Description of the task: Every line from the one holding "general terms and conditions (328, 794)" to the end of the entries should be repeated exactly, with the pictures left out.

Data to examine:
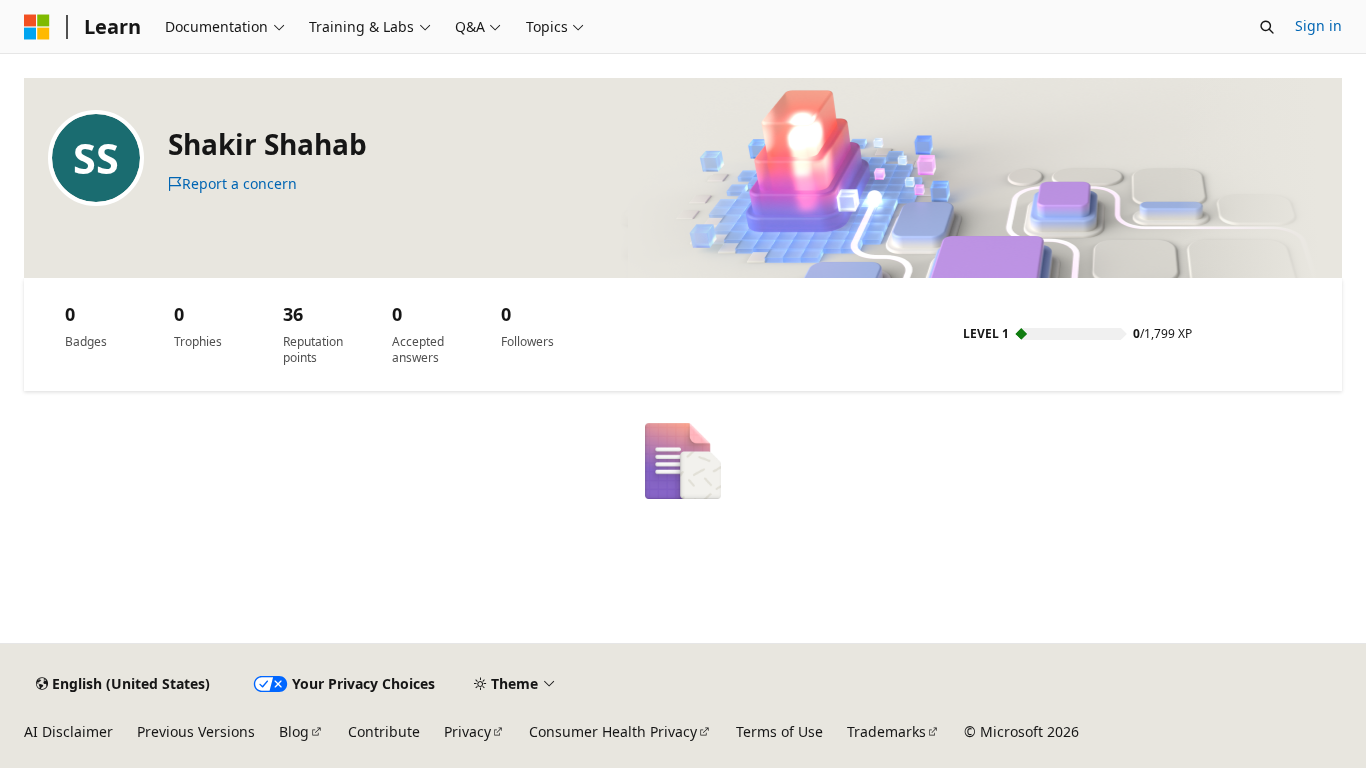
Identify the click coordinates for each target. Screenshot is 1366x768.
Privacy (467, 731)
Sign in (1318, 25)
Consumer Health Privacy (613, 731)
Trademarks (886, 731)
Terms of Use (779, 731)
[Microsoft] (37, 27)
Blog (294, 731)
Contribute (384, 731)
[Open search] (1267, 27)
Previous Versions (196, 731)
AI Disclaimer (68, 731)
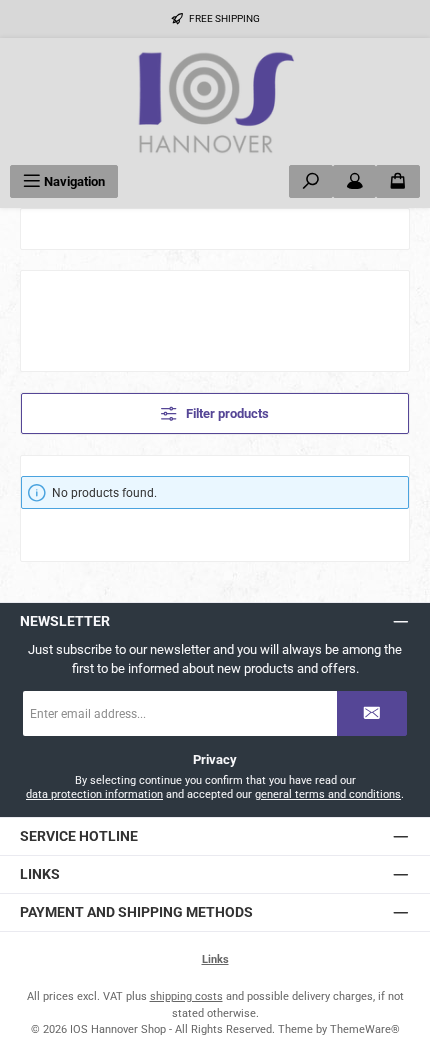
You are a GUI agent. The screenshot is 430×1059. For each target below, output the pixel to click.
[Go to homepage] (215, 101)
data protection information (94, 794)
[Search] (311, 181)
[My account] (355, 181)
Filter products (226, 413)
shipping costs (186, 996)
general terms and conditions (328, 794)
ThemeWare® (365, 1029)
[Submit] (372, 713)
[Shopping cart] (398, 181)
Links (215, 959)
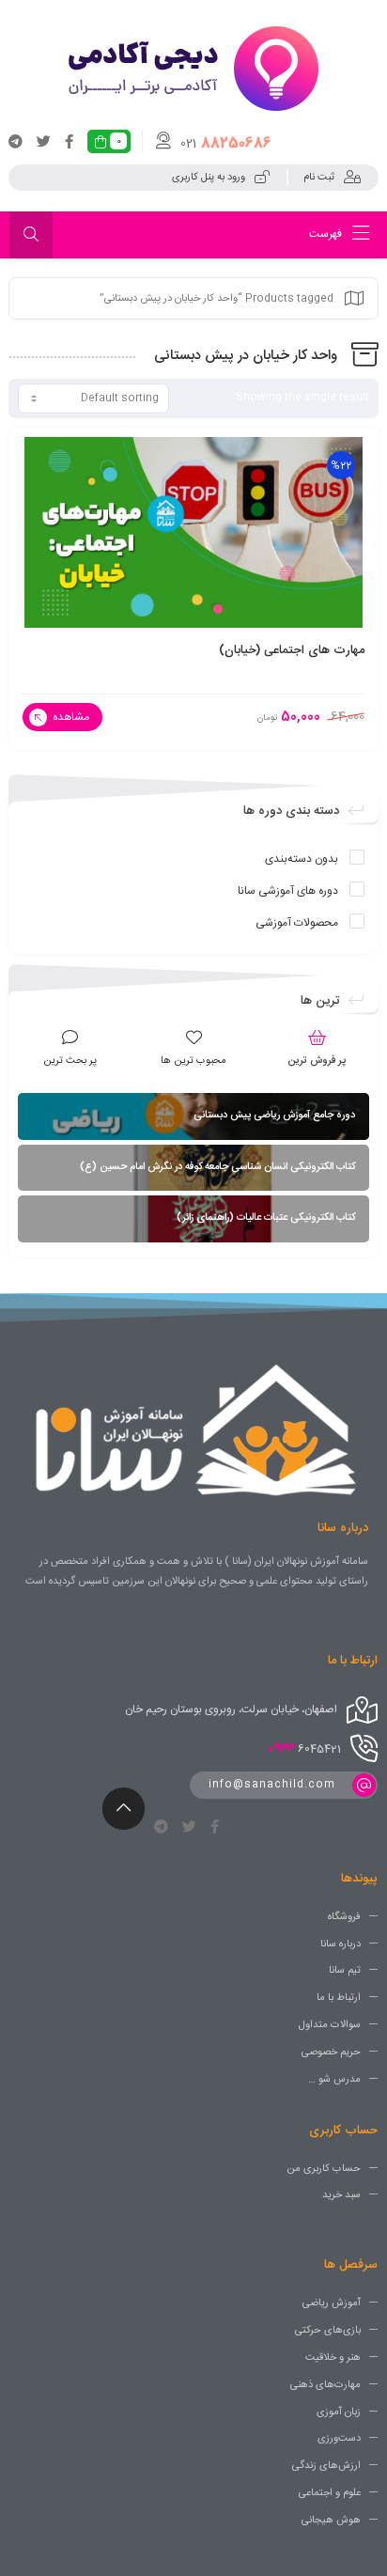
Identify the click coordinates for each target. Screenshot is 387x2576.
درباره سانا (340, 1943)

Answer space:
general terms and conditions (328, 794)
ThemeWare® (365, 1029)
[Submit] (372, 713)
[Shopping cart] (398, 181)
Links (215, 959)
Identify the click coordinates for each target. Screenshot is 387x2576.
درباره سانا (340, 1943)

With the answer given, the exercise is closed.